Up thread it's noted that the source of the funds has heavy BRC-20 activity and I've been told that Ayre has been significantly funding BRC-20 activity.
I wouldn't expect Wright to make the payment out of funds newly received from Ayre, but rather to make them out of float used to pay his legal representation going forward, and then get a top-up payment from Ayre. Wouldn't it be funny if Ayre paid Satoshi's address as part of an effort to force Wright to use it? It would be clever on his part: If he believes Wright will lose unless he uses the address then the fact that funding him via an address he can't use won't make things worse (and it might save Ayre money if Wright's inability to pay terminates the case early).
Another related explanation is that someone may have set this address as their primary address on a service, either as a joke or because they were LARPing as Satoshi-- and then they either accidentally withdrew to it or got kicked off the platform and automatically had their funds sent there. Who do we know LARPs as Satoshi and may have needed to spend another 26.9-ish Bitcoin today??

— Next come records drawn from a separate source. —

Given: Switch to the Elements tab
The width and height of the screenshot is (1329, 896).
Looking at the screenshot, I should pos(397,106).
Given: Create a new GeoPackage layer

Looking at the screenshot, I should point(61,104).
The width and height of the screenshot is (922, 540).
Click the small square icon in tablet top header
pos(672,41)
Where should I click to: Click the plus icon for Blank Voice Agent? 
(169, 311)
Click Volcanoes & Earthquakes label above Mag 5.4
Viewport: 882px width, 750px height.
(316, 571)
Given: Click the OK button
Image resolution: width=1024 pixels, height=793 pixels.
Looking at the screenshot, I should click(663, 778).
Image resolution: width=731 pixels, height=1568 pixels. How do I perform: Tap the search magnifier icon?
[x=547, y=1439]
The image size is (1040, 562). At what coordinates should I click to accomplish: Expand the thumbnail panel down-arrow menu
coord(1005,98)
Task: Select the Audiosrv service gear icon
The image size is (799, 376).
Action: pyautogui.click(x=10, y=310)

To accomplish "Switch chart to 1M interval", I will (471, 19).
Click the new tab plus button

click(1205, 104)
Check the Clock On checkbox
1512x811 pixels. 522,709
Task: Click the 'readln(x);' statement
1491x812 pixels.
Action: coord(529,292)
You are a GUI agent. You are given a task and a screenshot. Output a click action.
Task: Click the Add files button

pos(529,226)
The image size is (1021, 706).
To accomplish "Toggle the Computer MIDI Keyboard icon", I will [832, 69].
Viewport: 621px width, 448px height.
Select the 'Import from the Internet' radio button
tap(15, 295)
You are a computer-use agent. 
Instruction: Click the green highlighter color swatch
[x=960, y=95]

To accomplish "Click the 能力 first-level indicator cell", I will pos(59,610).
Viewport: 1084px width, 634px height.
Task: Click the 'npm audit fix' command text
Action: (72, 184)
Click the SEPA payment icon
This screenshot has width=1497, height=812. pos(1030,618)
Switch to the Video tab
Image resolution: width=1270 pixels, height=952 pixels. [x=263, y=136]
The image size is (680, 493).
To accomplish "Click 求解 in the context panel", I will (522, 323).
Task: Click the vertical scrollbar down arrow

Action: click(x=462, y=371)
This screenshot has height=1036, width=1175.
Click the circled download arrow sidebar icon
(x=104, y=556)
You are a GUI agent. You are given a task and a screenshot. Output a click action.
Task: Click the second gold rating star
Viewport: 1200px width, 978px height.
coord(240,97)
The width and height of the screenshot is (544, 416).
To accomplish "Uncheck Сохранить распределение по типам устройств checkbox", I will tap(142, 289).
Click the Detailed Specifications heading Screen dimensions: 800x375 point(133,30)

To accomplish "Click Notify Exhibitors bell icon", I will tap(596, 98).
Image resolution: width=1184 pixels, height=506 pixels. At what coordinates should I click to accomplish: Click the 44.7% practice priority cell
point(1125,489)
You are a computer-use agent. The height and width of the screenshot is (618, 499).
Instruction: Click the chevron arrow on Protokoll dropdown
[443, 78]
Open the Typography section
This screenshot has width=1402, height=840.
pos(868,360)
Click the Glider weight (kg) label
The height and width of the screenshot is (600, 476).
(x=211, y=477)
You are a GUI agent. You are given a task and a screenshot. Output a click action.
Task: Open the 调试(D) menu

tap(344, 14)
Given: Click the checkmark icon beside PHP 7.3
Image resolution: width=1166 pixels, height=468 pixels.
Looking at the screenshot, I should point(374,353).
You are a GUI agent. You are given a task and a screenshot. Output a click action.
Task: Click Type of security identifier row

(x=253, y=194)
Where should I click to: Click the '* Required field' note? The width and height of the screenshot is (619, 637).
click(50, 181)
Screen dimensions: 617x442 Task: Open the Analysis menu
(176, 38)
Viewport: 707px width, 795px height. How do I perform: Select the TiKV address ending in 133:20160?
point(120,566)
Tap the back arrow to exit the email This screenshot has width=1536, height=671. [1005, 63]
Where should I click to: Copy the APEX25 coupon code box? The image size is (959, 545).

History may not repeat but it does rhyme. During the large ATO investigation into Wright, Wright sent some amount of bitcoin equal to his tax-ID *to* some high value address he was (falsely) claiming to own-- so he could then point to his tax ID on the blockexplorer page as evidence that he owned the address. The tax office didn't fall for it, but I could easily see some people falling for it.
All in all it's probably more likely that someone had the genesis address in their clipboard for some reason, but I wouldn't find any of the above too shocking and they are fun to consider.